Sean C. Morgan
Sweet Home City Councilor Susan Coleman filed Nov. 24 in what is shaping up to be a crowded Republican Party primary election for state House District 17.
Coleman joins a group of candidates that includes Jami Cate of Lebanon, Bruce Cuff of Mehama, Scott Sword of Sublimity and Timothy L. Kirsch of Mill City – all Republicans. No Democrats have filed at this point. The filing deadline for the May 19 primary election is March 10.
Major-party candidates may file online at the secretary of state’s website, sos.oregon.gov.
House District 17 primarily covers east Linn County, including Sweet Home, Lebanon and Stayton, as well as communities to the east along Highways 20 and 22. Rep. Sherrie Sprenger will serve in the position through the end of 2020.
Sprenger has announced her candidacy for the Linn County Board of Commissioners. Incumbent Commissioner Will Tucker has announced his intent to retire at the completion of his current term at the end of 2020.
Coleman is Sprenger’s legislative assistant and will continue working for Sprenger through the short session after the first of the year.
Coleman said the seed of the idea was planted awhile ago.
“I have to say, the first day I was in the Capitol, they asked me,” she said. She went to work for Sprenger in 2018.
“I needed a job and she needed an assistant. After the onslaught of bad legislation that came (last year), I became concerned about rural Oregon.”
She said she heard comments among urban legislators that rural residents should just move into the bigger cities and get green jobs.
“That concerns me because Sweet Home is my home,” said Coleman, noting that her ancestors came to the state on the Oregon Trail in 1847. “I want to be an experienced voice for rural Oregon, their economy, jobs, schools and health.
“Rural Oregon is close to my heart. I am very protective of people that I care about. I’m concerned about the jobs and managing our natural resources better.”
Coleman said she is secretary treasurer with the Oregon Sportsmen’s Caucus, which strives to keep fishing and hunting legal in Oregon and to make sure laws are in place that do that. She also is concerned about managing forests “to keep jobs and help the environment too.”

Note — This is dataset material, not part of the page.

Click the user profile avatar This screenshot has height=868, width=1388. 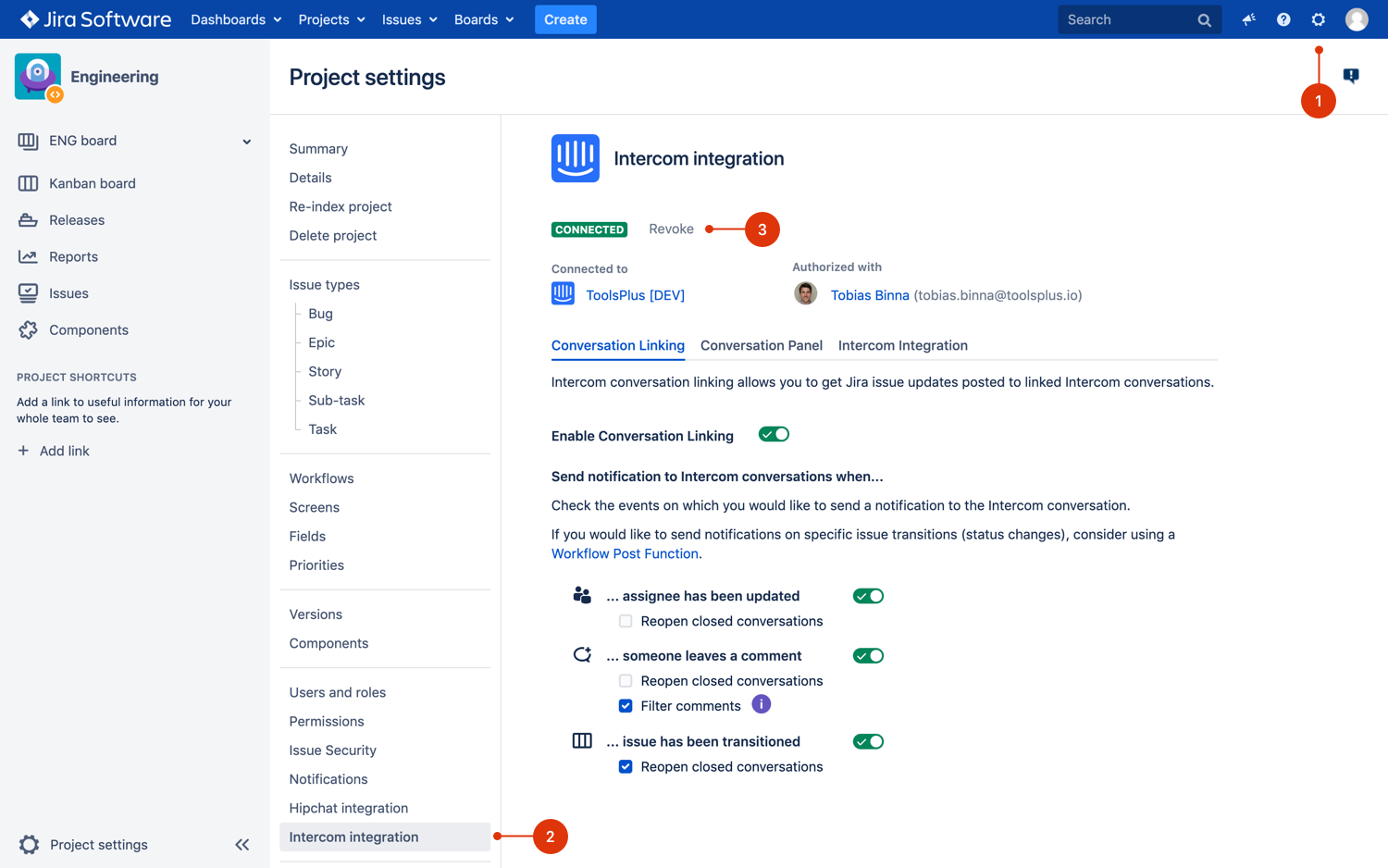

Among numerous bills that concerned her last year was the cap and trade bill that failed after Republican senators left the state and refused to allow the Senate to reach a quorum and vote on the bill. She also worries about the corporate activity tax, which did pass, imposing a gross revenues tax that, despite a bottom limit of $1 million in revenues, will impact small businesses and farmers.
State officials projected $2 billion in revenues from the tax, which is supposed to boost education funding.
“I’m not against education,” Coleman said. “I would really like to see education improved. I’m not sure harming small businesses is really the way to do it.”
As a gross revenues tax, farmers must pay even if they lose money, Coleman said, and farmers have large expenses that easily push even small farms into taxable levels.
With the current makeup of the state legislature, a Democratic supermajority, fighting those kinds of bills is tough.
“If it’s a superminority again, playing nicely with others is key,” Coleman said, and working in the Capitol, she has already gotten to know people in the legislature. She’s learned how bills move through the legislature and how committees, which review and modify proposed laws, work.
“I’m not behind the eight ball when I come into that building.”
She has spent a lot of time getting to know how it all works, she said. It takes a lot of time. During the session last year, she would leave for work at 6 a.m., at the latest, and return home at 7:30 p.m. every day for six months. Some days, she would leave for work at 4:45 a.m. and return at 9:30 p.m.
Coleman has served as a city councilor since Feb. 28, 2017.
She is married to Matt Coleman, who is pastor at Hillside Fellowship. They have four children, Madelyn, 9; Nathaniel, 16; Anna, 19; and Emily Moser, 22.
Anna Coleman is currently in Iceland working with Youth with a Mission. Moser is expecting Coleman’s first grandchild in February.
Coleman said she is planning to host an official campaign kickoff in January.